Avez-vous conscience d’attirer l’attention ?
Je ne porte jamais de débardeur, je porte toujours un t-shirt, donc ça se voit un peu, mais ça reste subtil. Je déteste me montrer. C’est paradoxal, j’aime la compétition entre bodybuilders, mais dehors, que ce soit à la salle de sport ou sur la plage, je n’aime pas qu’on me regarde. Ce n’est pas pour me montrer que je le fais, c’est pour moi. De plus, nous n’avons pas une bonne réputation à cause de certaines personnes qui conduisent des mécaniciens.
Quelle est votre opinion sur la version actuelle des médias sociaux de musculation ?
Je suis déconnecté, mais ce n’est pas la musculation que je connaissais avant, sans les réseaux sociaux, les Youtubeurs… Aujourd’hui c’est vraiment du « tu m’as vu », toujours en essayant de te filmer, de t’admirer, c’est un peu exagéré. Les égos sont disproportionnés par rapport à ce qu’ils étaient il y a quelques années. Personnellement, je n’ai pas de photo de moi sur Facebook ou quoi que ce soit. En ce qui concerne les gens, je veux rester un culturiste, c’est tout. Je suis fier, mais je n’ai pas besoin de m’exhiber partout et de penser que je suis une star.

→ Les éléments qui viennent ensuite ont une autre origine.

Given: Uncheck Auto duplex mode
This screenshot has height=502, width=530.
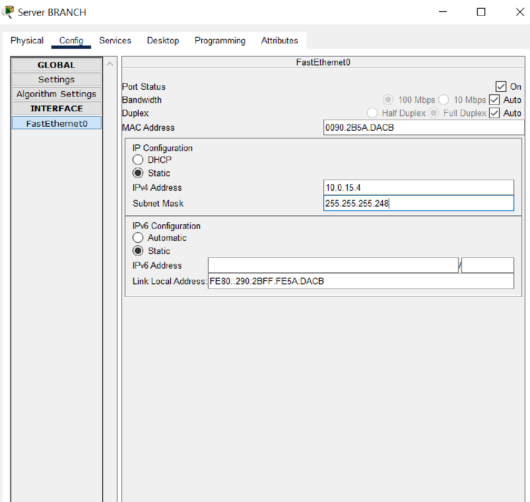Looking at the screenshot, I should point(494,113).
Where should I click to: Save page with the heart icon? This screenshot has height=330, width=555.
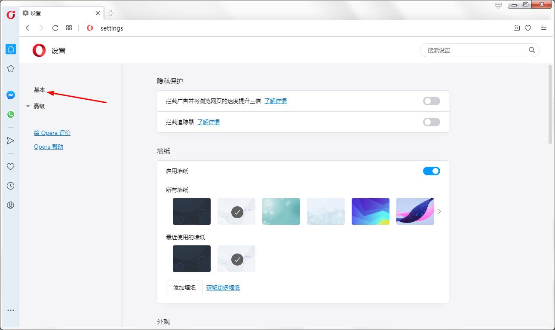(528, 28)

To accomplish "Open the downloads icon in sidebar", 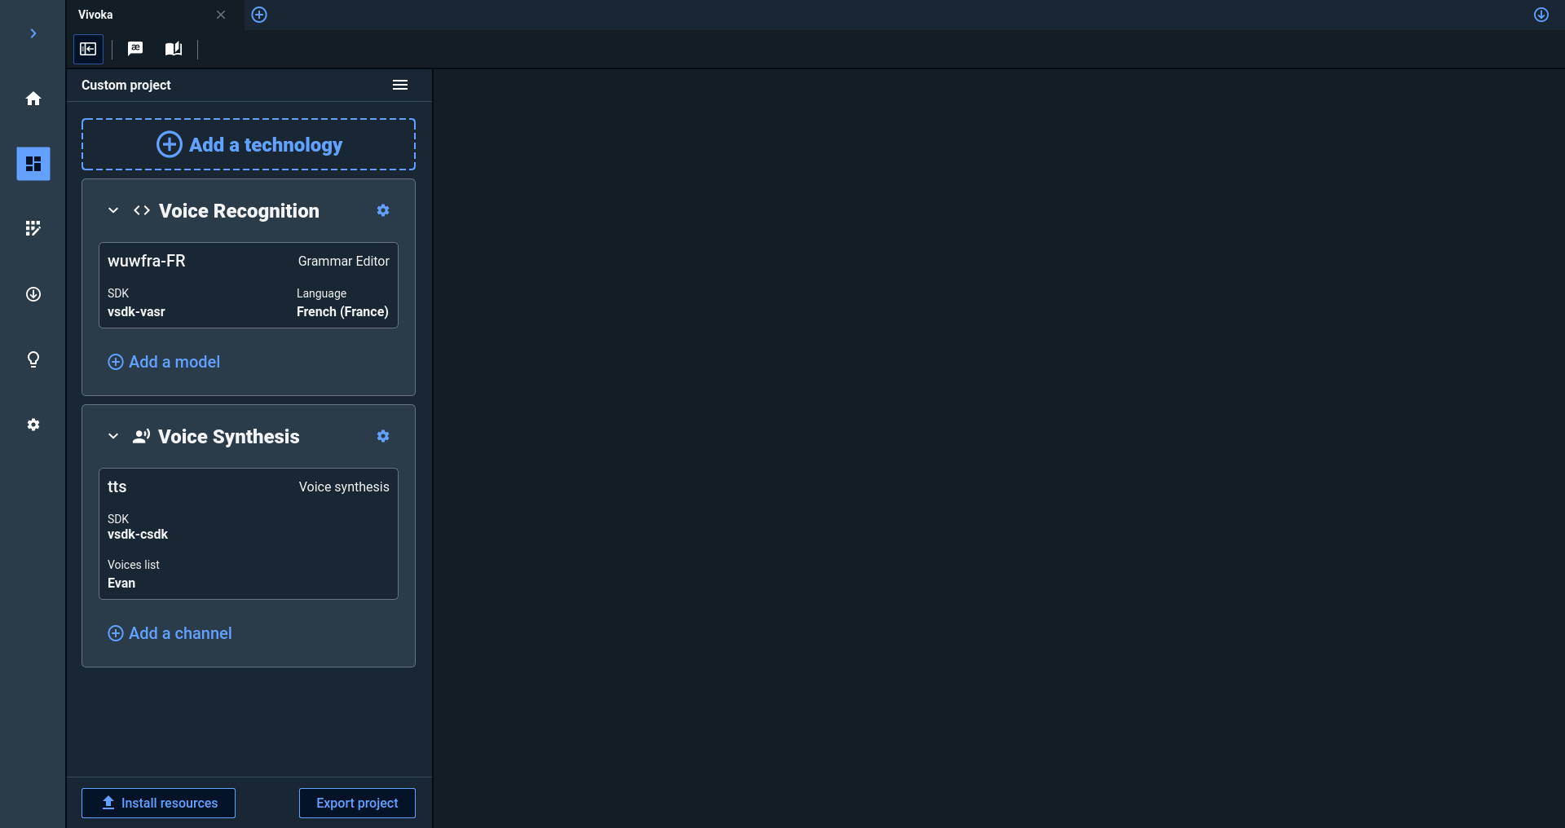I will coord(33,294).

Quelles sont vos références physiques aujourd’hui ?
Je ne les ai plus, je trouve que leurs corps ne sont plus aussi beaux qu’avant, ils sont trop gros. Je n’ai donc plus de modèles.
Bernard Despin ?
Peut-être pour certains. (Il s’arrête, rit gêné et continue) Il y a des jeunes qui aimeraient avoir mon physique, ça me plaît et ça leur permet d’évoluer.
Nous nous sentons gênés…
Oui parce que je n’aime pas trop ça, je suis discret. Je veux juste me sentir bien dans mes baskets.
Que pensez-vous du dopage dans votre discipline ?

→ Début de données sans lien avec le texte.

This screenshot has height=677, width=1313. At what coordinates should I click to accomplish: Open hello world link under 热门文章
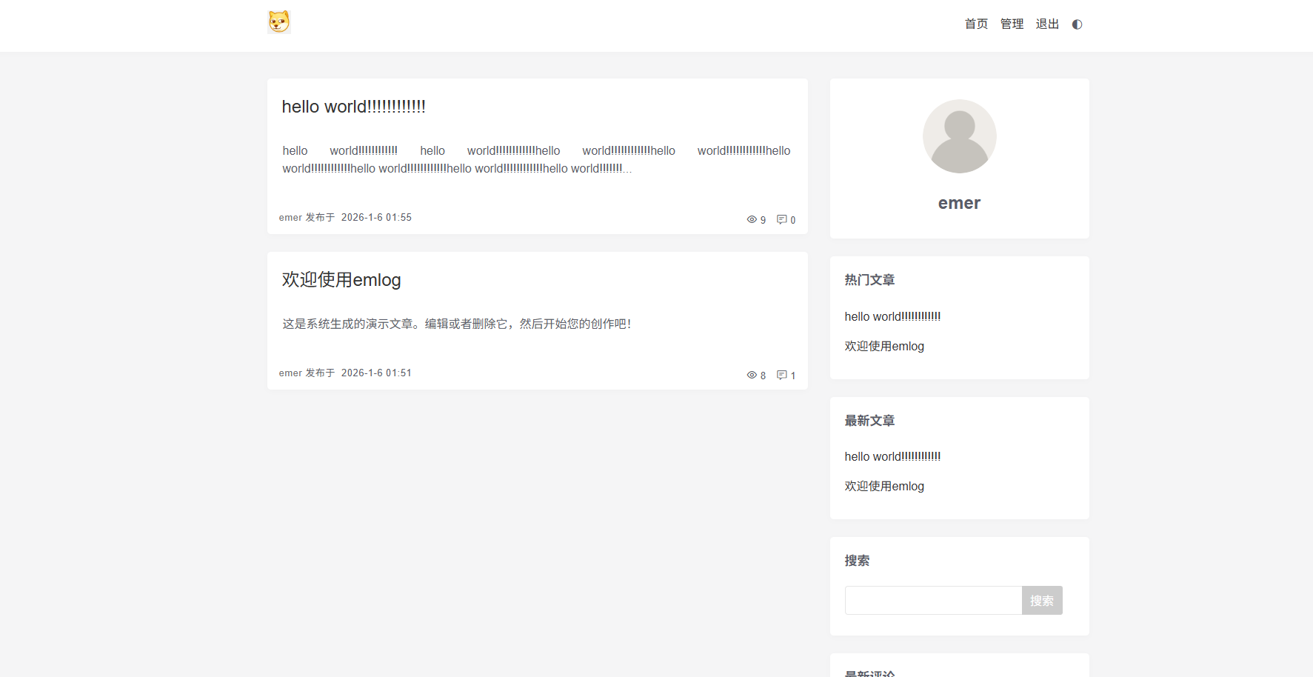[892, 317]
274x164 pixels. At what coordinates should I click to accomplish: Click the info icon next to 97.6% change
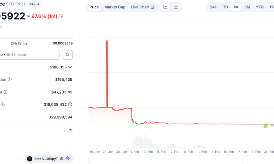click(x=61, y=16)
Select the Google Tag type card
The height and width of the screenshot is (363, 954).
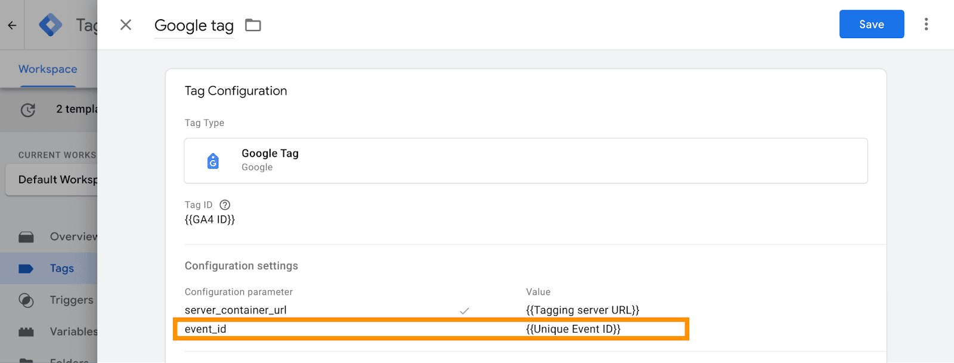point(525,161)
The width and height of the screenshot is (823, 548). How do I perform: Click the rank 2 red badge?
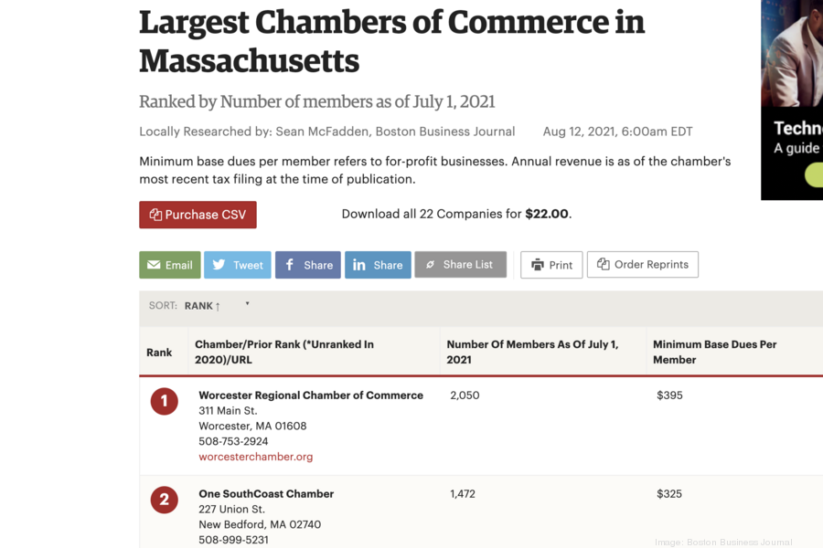click(x=164, y=500)
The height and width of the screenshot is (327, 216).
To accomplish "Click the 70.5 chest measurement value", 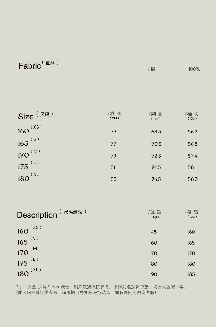I will pyautogui.click(x=156, y=144).
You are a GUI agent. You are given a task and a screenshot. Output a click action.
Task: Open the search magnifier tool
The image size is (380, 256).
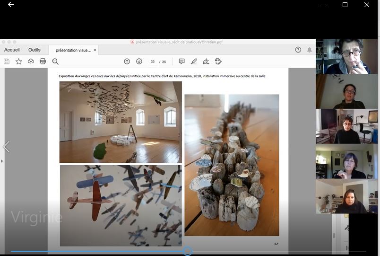click(55, 62)
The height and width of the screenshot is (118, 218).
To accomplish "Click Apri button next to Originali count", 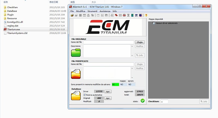I will coord(108,98).
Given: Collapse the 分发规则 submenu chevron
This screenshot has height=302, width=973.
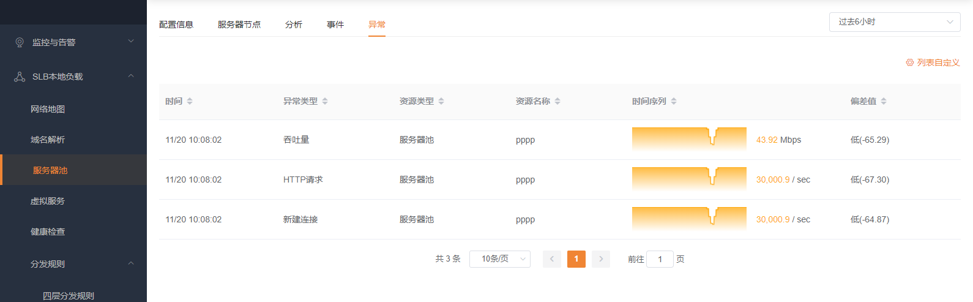Looking at the screenshot, I should (130, 263).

Je respecte cela, ce sont des choix. Certaines personnes n’ont d’autre choix que d’avoir un niveau élevé. C’est comme quelqu’un qui veut faire le Tour de France, s’il ne prend rien, ce n’est pas possible. Vous n’avez pas le choix, il faut prendre les choses et pédaler aussi vite que les autres.
Et la formation ?
Ce n’est pas suffisant. Il y a des cyclistes qui disent soit on prend des choses et on fait le Tour de France, soit on n’en prend pas et on ne le fait pas. Ils ne peuvent pas résister. C’est insoutenable.
Vous ne pouvez donc pas être naturellement bon dans votre discipline ?
Oui, nous pouvons être vraiment bons, mais nous trouverons nos limites. Vous ne pouvez pas être Schwarzenegger sans prendre des choses. C’est impossible. Même si vous faites de l’exercice et mangez ce que vous voulez, c’est impossible.
Sommes-nous censés comprendre que vous êtes dopé ?
Non, parce que je n’ai pas d’ambitions démesurées. Je ne me pose même pas la question, je préfère rester à mon niveau, je n’ai pas l’intention d’être une star américaine. Mais si je l’avais voulu, je n’aurais pas eu le choix.